Cyclic Tridiagonal Matrices

In a recent post, I talked about how the Thomas algorithm can be used to solve a tridiagonal system of equations very efficiently. Recall, that a tridiagonal matrix looks like, \[A = \begin{bmatrix} b_1 & c_1 & 0 & ... & 0\\ a_2 & b_2 & c_2 & ... & 0 \\ 0 & & \ddots & & 0 \\ 0 & ... & a_{n-1} & b_{n-1} & c_{n-1} \\ 0 & & ... & a_n & b_n\\ \end{bmatrix}.\] In some applications with periodic boundaries, a variant called the cyclic tridiagonal matrix occurs, \[A' = \begin{bmatrix} b_1 & c_1 & 0 & ... & \beta\\ a_2 & b_2 & c_2 & ... & 0 \\ 0 & & \ddots & & 0 \\ 0 & ... & a_{n-1} & b_{n-1} & c_{n-1} \\ \alpha & & ... & a_n & b_n\\ \end{bmatrix}.\] The efficient Thomas algorithm, and any optimized program we may have written to implement it, cannot be applied.

However, thanks to the Sherman-Morrison formula, we are still in business!

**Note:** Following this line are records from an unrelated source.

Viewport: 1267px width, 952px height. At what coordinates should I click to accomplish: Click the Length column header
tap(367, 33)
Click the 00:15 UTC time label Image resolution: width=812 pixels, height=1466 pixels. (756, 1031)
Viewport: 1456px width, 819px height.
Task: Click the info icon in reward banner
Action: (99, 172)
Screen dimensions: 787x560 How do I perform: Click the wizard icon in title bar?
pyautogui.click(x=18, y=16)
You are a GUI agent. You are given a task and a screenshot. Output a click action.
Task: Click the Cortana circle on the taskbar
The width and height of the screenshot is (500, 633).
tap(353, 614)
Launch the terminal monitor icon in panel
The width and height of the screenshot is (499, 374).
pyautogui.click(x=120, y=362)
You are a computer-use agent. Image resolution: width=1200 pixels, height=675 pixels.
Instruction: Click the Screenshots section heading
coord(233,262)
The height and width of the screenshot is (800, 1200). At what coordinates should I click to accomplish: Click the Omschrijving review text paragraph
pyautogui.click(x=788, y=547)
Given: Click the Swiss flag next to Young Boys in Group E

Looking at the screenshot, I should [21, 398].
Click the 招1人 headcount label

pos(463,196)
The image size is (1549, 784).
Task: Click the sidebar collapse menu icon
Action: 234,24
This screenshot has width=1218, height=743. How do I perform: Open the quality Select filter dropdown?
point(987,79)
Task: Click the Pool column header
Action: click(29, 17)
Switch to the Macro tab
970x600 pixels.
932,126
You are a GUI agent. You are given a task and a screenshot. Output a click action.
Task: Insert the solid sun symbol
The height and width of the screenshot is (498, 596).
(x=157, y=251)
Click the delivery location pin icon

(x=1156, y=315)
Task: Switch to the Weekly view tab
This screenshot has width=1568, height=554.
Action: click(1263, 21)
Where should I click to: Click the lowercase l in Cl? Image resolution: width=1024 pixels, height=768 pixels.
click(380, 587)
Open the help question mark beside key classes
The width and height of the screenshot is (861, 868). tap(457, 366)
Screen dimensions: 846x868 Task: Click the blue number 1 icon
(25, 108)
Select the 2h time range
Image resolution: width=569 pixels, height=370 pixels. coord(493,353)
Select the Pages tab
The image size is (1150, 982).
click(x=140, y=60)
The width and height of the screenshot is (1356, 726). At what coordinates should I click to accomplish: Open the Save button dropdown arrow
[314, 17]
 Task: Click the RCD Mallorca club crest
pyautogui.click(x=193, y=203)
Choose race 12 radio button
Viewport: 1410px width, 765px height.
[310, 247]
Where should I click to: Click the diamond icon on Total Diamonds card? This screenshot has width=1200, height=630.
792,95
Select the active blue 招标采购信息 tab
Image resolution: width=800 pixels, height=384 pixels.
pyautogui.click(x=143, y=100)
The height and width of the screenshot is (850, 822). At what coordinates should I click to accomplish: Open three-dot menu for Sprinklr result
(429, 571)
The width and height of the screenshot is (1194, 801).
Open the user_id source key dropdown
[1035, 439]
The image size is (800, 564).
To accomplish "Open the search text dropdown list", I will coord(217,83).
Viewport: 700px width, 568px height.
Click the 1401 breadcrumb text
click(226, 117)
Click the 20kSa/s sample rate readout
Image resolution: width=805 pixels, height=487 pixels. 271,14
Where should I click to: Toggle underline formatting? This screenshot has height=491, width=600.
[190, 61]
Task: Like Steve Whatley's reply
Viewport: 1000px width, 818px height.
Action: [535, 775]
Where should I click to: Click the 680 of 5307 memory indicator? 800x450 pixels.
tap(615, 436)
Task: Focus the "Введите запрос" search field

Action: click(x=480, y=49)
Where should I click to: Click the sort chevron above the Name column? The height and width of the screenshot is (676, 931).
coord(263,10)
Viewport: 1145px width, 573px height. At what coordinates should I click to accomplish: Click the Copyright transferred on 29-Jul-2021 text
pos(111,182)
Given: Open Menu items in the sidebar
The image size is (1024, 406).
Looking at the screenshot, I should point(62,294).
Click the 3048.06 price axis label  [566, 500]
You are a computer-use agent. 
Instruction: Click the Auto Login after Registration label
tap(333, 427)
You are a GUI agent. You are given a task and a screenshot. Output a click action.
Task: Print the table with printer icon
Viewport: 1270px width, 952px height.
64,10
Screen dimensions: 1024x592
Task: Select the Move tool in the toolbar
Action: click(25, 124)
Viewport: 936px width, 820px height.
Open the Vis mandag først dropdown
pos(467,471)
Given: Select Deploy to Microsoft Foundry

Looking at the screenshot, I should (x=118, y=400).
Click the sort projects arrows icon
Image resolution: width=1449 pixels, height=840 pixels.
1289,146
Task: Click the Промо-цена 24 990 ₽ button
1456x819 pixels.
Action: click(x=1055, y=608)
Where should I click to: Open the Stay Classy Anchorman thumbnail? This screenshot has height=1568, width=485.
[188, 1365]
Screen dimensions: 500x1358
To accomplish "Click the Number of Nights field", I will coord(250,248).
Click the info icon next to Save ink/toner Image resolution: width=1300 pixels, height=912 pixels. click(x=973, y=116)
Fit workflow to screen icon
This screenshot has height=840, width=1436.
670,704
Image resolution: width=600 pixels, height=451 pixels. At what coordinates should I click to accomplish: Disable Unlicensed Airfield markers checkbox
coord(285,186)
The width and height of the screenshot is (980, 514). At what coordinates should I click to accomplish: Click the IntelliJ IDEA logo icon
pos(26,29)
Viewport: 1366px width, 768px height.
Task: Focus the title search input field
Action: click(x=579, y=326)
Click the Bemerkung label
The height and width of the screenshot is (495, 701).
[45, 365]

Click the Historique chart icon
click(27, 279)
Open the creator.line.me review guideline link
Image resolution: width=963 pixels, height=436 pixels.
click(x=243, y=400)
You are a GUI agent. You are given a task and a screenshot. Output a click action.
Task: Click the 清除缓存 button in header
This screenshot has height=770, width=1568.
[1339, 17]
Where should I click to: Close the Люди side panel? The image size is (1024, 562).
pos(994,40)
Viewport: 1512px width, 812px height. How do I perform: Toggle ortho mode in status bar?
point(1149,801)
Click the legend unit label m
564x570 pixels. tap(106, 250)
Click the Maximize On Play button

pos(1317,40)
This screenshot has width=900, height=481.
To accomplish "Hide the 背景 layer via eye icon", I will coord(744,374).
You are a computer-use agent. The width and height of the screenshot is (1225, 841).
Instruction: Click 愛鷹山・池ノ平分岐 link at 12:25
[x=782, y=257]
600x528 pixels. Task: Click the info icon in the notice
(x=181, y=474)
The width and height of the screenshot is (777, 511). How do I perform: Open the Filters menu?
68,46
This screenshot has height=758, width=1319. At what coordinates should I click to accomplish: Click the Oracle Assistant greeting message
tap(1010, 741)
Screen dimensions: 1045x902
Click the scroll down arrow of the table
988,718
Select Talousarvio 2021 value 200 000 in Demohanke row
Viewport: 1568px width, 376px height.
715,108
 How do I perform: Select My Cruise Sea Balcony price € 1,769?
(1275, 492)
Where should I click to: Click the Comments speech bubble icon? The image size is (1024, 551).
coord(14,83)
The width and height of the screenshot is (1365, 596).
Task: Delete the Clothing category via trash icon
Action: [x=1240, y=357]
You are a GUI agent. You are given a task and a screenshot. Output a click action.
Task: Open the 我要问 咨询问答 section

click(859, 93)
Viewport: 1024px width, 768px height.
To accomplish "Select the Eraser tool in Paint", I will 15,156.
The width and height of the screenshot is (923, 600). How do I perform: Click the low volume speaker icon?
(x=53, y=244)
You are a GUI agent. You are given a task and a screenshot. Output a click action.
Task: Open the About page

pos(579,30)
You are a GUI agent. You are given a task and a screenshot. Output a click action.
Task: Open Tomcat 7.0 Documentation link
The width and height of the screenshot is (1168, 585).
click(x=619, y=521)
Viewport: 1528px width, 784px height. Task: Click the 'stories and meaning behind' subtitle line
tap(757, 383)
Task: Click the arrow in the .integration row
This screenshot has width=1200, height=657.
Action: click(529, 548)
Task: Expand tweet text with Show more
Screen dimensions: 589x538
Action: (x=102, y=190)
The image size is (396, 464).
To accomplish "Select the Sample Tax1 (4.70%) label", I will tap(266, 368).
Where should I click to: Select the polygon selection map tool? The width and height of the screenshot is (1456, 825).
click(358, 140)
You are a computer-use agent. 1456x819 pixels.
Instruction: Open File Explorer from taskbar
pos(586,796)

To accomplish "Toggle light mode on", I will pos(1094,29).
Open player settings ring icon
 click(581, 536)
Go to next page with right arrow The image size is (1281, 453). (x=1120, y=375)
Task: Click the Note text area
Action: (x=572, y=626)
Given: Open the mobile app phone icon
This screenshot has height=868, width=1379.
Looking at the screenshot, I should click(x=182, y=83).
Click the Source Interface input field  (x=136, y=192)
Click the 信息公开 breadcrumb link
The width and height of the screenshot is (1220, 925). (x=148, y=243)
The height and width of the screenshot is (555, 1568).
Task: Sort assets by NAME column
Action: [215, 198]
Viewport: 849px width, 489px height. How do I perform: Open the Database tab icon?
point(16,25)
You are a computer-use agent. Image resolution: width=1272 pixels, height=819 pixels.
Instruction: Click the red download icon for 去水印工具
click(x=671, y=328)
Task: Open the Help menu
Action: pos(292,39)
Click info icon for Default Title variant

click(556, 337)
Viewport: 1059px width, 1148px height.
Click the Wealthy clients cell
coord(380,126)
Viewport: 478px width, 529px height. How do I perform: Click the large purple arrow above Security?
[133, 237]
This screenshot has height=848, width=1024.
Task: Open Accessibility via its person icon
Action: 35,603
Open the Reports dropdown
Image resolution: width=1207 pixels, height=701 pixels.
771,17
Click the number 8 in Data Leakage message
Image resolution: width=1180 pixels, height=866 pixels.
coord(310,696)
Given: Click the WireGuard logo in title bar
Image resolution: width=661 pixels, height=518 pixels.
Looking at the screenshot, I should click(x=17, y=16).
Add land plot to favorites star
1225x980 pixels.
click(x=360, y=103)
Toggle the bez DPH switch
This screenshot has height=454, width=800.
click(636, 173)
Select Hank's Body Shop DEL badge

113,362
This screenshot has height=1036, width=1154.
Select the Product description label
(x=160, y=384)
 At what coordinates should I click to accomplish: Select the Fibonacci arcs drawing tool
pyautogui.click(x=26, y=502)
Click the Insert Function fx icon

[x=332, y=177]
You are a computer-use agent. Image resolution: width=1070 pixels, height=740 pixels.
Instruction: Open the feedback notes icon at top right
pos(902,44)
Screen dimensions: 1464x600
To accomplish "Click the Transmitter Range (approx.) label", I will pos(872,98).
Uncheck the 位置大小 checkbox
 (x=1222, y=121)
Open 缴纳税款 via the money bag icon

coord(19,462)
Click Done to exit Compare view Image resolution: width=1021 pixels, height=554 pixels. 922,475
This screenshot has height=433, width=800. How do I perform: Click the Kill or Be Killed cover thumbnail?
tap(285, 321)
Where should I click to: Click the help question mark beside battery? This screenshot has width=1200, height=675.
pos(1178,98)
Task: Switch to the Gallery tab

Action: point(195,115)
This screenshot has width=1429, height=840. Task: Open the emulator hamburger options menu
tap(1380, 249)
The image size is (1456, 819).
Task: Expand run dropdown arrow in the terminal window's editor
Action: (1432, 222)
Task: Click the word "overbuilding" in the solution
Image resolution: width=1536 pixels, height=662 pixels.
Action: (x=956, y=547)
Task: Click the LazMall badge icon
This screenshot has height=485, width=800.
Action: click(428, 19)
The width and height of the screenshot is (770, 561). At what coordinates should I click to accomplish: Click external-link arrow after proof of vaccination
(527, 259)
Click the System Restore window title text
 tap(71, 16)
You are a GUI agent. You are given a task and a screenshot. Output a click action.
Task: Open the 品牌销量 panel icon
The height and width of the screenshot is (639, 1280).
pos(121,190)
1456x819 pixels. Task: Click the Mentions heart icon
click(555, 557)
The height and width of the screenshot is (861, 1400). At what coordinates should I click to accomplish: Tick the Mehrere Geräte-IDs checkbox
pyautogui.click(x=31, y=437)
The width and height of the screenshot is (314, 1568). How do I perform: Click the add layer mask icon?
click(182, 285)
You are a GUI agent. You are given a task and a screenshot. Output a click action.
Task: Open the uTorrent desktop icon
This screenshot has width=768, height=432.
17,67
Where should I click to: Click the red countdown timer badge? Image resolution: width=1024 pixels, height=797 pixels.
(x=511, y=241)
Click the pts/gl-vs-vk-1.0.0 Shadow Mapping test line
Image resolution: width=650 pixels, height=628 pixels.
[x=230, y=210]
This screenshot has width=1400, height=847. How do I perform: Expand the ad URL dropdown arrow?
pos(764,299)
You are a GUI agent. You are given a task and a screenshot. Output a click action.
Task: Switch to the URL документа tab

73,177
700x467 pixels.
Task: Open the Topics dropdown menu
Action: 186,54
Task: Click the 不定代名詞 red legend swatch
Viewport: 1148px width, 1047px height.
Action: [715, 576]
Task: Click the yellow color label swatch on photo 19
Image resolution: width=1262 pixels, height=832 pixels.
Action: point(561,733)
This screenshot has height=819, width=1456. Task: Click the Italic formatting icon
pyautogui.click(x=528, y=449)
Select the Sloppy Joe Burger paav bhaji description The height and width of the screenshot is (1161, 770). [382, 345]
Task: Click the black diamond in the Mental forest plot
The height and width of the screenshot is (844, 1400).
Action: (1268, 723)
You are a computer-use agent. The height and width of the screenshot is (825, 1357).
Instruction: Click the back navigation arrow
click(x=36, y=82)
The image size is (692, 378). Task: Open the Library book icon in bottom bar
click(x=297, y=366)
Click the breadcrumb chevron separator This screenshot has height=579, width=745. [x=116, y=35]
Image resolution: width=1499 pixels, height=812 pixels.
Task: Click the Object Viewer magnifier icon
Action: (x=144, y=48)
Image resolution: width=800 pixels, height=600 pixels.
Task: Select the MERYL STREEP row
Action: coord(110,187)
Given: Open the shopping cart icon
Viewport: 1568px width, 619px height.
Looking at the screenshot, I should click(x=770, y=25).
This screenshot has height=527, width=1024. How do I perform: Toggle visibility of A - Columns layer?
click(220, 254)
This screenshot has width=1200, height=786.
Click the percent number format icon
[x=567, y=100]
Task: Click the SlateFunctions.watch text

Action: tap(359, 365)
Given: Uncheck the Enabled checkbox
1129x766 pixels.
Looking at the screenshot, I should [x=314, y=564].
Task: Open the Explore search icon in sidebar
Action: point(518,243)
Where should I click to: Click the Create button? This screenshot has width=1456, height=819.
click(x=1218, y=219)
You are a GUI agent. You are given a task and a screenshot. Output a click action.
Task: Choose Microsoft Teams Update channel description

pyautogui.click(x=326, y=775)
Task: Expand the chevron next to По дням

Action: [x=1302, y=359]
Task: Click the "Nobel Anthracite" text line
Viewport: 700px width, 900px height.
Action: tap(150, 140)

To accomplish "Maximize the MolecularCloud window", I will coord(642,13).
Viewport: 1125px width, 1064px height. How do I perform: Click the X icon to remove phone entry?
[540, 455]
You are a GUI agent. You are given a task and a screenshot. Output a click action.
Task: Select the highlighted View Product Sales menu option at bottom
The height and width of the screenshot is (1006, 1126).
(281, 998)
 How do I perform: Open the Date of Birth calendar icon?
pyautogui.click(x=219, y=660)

Following the lead from Numerical Recipes, we can set \[u = \begin{bmatrix} \gamma \\ 0 \\ \vdots \\ 0 \\ \alpha \end{bmatrix}, \quad \quad v = \begin{bmatrix}1 \\ 0 \\ \vdots \\ 0 \\ \beta/\gamma \end{bmatrix},\] and modify the elements of the tridiagonal part \(A\) of the cyclic tridiagonal matrix \(A'\), \(b_1^\prime = b_1 - \gamma\), and \(b_n^{\prime} = b_n - \alpha \beta/\gamma\).

Here \(\gamma\) is arbitrary, but is set to \(-b_1\) by default.

Thus \(A' = A + uv^T\).

To solve \(A' x = b\), in addition to matrix multiplication, we need to make two calls to the tridiagonal system. Thus, generally speaking, the asymptotic cost remains \(\mathcal{O}(n)\), but is about twice as costly as a standard tridiagonal system.

1 comment:

Unknown said...

how do you finish A'x = b? does inverse of A is tridiagonal and easy to find and you use sherman morris formula to find two matrices wchich sum equal to (A + uvT) and then on them run tridiagonal algorithm?